In this post I hope to help explain why brining really is a very good thing indeed.
Let's face it, most of us probably grew up eating holiday turkey that was dry and generally lacking in the flavor department. I think this is why my grandfather always shunned the balsa-wood-like white meat for the far more moist and flavorful dark stuff. To this day I am firmly in the dark meat camp, but I digress.
Brining is all about pure science, but it's certainly not rocket surgery. Let's break it down and, as a favorite preacher of mine often said, put the cookies on the shelf where the kiddies can get to them.
The entire process of brining can be described by the scientific axiom that nature abhors a vacuum. When you submerge meat in a solution of water, salt and sugar, you have created a vacuum that nature simply must remedy. See, nature likes to have things in a nice balance called equilibrium. She doesn't like you gumming up the works.
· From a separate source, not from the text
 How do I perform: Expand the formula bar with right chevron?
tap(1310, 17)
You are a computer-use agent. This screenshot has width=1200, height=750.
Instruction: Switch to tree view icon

You've created an imbalance where the concentration of the water, salt and sugar outside the meat is much higher than that inside the meat.
Given this situation, nature goes to work trying to reestablish its required equilibrium. The cells inside the meat are surrounded by a semi-permeable membrane. Small molecules like water, salt, and sugar can pass through this membrane, but larger molecules like proteins cannot.
Through a process of osmosis by diffusion, the cell moves water, salt and sugar in and out of the cells trying to get things back into balance with the surrounding liquid. Also, since most brines contain flavorings in the solution, the cell unwittingly seasons itself as it allows the brine into the cells.
But wait, there's more.
As the salt concentration in the cell increases it causes some of the tightly-wound proteins to unravel, or denature, and relax a bit. This allows the cell to take on even more of the solution. Some proteins in the cell actually denature completely and are liquefied.
Here's a crude illustration that I've drawn to show what I've described.
The magic of brining continues during cooking. When the meat is heated, the proteins bind with one another and squeeze out moisture. However, brining adds 10% or more moisture weight to the meat. So, even though the cooking will cause a 20% weight loss in moisture, we started 10% or more ahead of the game, so the actual moisture loss is cut in half, resulting in more moist meat.
Also, remember those proteins that were completely denatured? Well, those proteins are no longer available to do the protein-binding mambo, so the meat is more tender.
I hope this gives you a better understanding of how brining works, and why it's a wonderful way to let nature help you cook a much better bird.
- Brining is also great for other meats that can use a little help, like pork.
- When brining an "enhanced" bird (injected with a solution), cut the amount of salt in the brine by half.
- A good time guideline for brining is 45 minutes per pound.
- Always rinse brined meats well before cooking.
- You don't need to cook to 180º. The FDA guideline is now 165º.